Steve Rosenbloom is the worst. In my two decades of reading sports writers from around the country I have never encountered a man quite like him. His writing is atrocious; a mixture of failed humor attempts and sarcastic jabs at the local teams. His opinions are pointless and predictable. His moment-to-moment reactions to Bears games on his blog actually reveal how little he understands the game he’s covering. Rosenbloom is not competing with the best sports columnists in the country. Rosenbloom is competing with the drunkest guy at the end of the bar and the loudest teenage brat on Twitter.

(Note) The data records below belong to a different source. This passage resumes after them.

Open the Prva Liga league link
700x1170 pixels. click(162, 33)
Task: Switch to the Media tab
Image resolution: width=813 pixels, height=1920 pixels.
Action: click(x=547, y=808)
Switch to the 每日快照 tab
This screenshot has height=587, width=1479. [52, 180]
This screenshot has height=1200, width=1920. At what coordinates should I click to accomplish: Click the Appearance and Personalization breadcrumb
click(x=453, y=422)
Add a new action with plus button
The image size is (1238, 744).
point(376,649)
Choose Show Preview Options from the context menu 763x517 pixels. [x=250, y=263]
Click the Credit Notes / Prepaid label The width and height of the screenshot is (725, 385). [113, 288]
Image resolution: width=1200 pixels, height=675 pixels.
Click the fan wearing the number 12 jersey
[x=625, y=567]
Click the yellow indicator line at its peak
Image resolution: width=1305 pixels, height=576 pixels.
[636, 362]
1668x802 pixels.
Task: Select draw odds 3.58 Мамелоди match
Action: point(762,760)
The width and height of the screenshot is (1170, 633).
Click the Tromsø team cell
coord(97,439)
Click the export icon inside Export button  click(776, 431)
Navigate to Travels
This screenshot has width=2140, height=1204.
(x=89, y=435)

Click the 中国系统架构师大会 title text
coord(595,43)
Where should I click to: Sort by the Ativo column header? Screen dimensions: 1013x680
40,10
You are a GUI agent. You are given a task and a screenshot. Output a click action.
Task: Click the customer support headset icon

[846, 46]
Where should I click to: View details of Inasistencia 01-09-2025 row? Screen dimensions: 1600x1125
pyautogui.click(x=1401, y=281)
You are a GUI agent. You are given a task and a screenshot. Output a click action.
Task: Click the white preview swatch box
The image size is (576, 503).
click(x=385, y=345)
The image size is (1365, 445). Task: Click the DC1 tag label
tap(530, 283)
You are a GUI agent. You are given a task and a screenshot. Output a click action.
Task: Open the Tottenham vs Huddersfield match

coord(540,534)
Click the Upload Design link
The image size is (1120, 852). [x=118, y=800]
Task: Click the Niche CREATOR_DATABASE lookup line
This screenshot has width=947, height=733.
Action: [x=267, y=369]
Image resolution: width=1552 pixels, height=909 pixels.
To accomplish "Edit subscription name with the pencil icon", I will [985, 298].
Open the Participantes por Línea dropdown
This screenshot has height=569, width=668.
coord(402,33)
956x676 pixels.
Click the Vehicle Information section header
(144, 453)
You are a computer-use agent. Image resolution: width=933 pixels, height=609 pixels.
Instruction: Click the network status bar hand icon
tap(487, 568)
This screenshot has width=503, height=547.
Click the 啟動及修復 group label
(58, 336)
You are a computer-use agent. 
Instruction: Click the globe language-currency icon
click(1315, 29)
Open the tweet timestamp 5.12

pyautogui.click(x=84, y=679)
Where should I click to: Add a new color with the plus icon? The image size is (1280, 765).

Today is the first day of the 2012 NFL season. And DaBearsBlog will no longer validate the existence of these men on its pages. Brad Biggs, Sean Jensen and the boys over at ESPN Chicago are the real deal. We’ll celebrate their work and rely on their information. But no longer will I be using the columnists as a springboard for my columns. No longer will links to Rosenbloom or Haugh or Telander appear here. The Chicago Bears are one of the greatest franchises in the history of sports and the Chicago Bears fan deserves better.

Can I be the one to provide it? I hope, from an opinion perspective, I am part of a solution . I know, from an editorial perspective, ignoring the current crop of columnists is a definitive step in the right direction for the emotional and intellectual sanity of us all.